I built this circuit for Vdd of a 8-bit MCU (3.3V nominal) and the input rating is 12-24V.
But when 12V input is used, MCU Vdd pin only receives around 1V, I guess Q1 isn't turning on.
The circuit is modified from Maxim Integrates AN-760. 760's intended for 5V IC Application, so I modified D1 to a lower voltage Zener.
Maybe I am doing this the wrong way, some insights would be helpful.
simulate this circuit – Schematic created using CircuitLab
Figure 1. The circuit from the application note.
Figure 2. The OP's circuit.
Here are the most obvious errors in your circuit.
Update since the schematic has been fixed:
From the How it works section,
The transistor Q2 acts as the control element for Q1 and will turn on (turning Q1 off) when the voltage at the power-supply input is equal to the sum of the zener voltage, due to diode D1 and Q2's own VBE voltage at a collector current of about 650uA. Q2 and D1 together produce a typical trip voltage of 5.85V at 25°C. Approximately 0.53V of this is due to the VBE voltage of Q2. The remaining 5.32V is produced across D1. Note that the zener diode D1, although a nominal 5.6V device, is being operated at a very low reverse current, about 200uA as defined by the VBE of Q2 together with the 2.7k resistor.

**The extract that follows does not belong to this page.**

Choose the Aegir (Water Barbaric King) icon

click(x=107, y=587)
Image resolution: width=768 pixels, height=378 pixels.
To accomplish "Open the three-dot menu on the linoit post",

This is telling you that the circuit is designed to switch off the output if the input rises above 5.85 V to protect a circuit with a nominal 5 V power requirement. You have modified the circuit so that it will switch off when the input voltage rises above 3.9 V + 0.53 V.
As has been pointed out more than once in the comments, This circuit is not a voltage regulator. It is an over-voltage protection circuit.
But when 12 V input is used, MCU Vdd pin only receives around 1 V.
Since 12 V > 3.9 V + 0.53 V the protection turns off the output. The circuit is working as intended by the original designer.